Friday, July 25, 2014

Electricity for homeowners

Just a few bits of wisdom picked up over the years.  Understand, electricity can be dangerous, can burn your house down, so if you have any doubts about a do it yourself project, you ought to call a pro. 
   Juice comes into the house from the street with three wires.  Two hot wires, color code black, and a neutral wire, color code white.  The two hot wires are 120 volts, alternating current (AC) which means the voltage goes up and down, current goes back, and forth 60 times a second.  The two hot wires are 180 degrees out of phase with each other, which means when one wire is plus, the other is negative, and vice versa.  Which means you have 220 volts measured from one hot wire to the other.  Things like electric stoves, electric car chargers, big power tools , central air, and the like  get 220 volt power.  It is customary to run a special branch circuit for each 220 volt appliance.  The familiar branch circuits are all 120 volts, which is obtained by using one hot (black) wire and one neutral wire.  The hot wires each measure 120 volts to the neutral wire. 

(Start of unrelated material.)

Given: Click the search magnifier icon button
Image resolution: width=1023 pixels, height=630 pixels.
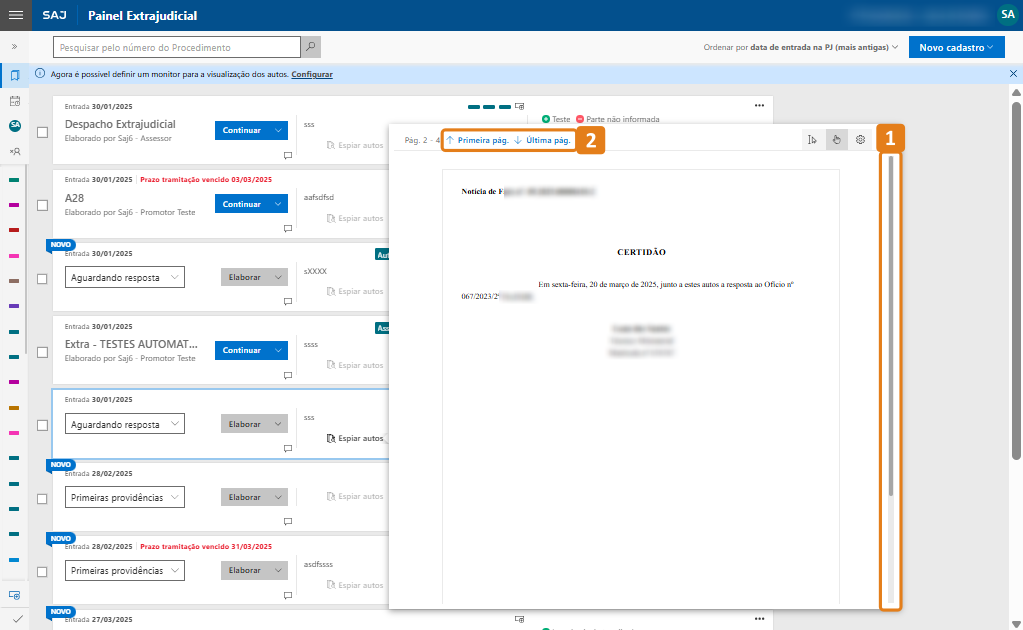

  Black to brass, white to chrome.  Old electricians proverb.  The screws on the sockets and light fixtures are alternately brass and chrome.  Wire black to brass and white to chrome and you won't get hot and neutral switched around. 
   Fuses, or circuit breakers are there to protect the wires, not the appliances plugged into the branch circuit.  Should a short circuit occur, massive amounts of current will flow in the wires, which are buried in your walls, and heat them red hot, setting the house on fire.  The fuse or circuit breaker will open the circuit and cut off the current before anything bad happens.  New houses use #12 wire for branch circuits which can handle 20 amps.  Older houses had lighter #14 branch circuits which called for a 15 amp fuse. 
  Never fuse the neutral.  Another old electricians proverb.  It's complicated, and I cannot explain it without several diagrams.  So just take it from me.  Don't fuse the neutral.
  Treat neutral as if it were hot, i.e. don't think it's safe to touch.  A whole bunch of common faults can make neutral become hot and shock the bejesus out of you. 
  Run a safety ground color code green on all new work.  Safety ground protects against shock should the appliance insulation fail and allow a hot wire to touch the case, making the case hot.  If the case is connected to safety ground, all sorts of current will flow, and the fuse will blow, removing power and making the case safe to touch.  Back at the fuse box, the green safety grounds want to be connected to a good earth ground, say a 4 foot iron pipe driven into moist dirt, or the cold water pipe coming in from the street, before the water meter. 
   Most electric codes call for the neutral to also go to earth ground.  This is worth checking out.  One of the houses I owned over the years came to me with the neutral ground clamp rusted clean off and dangling in midair.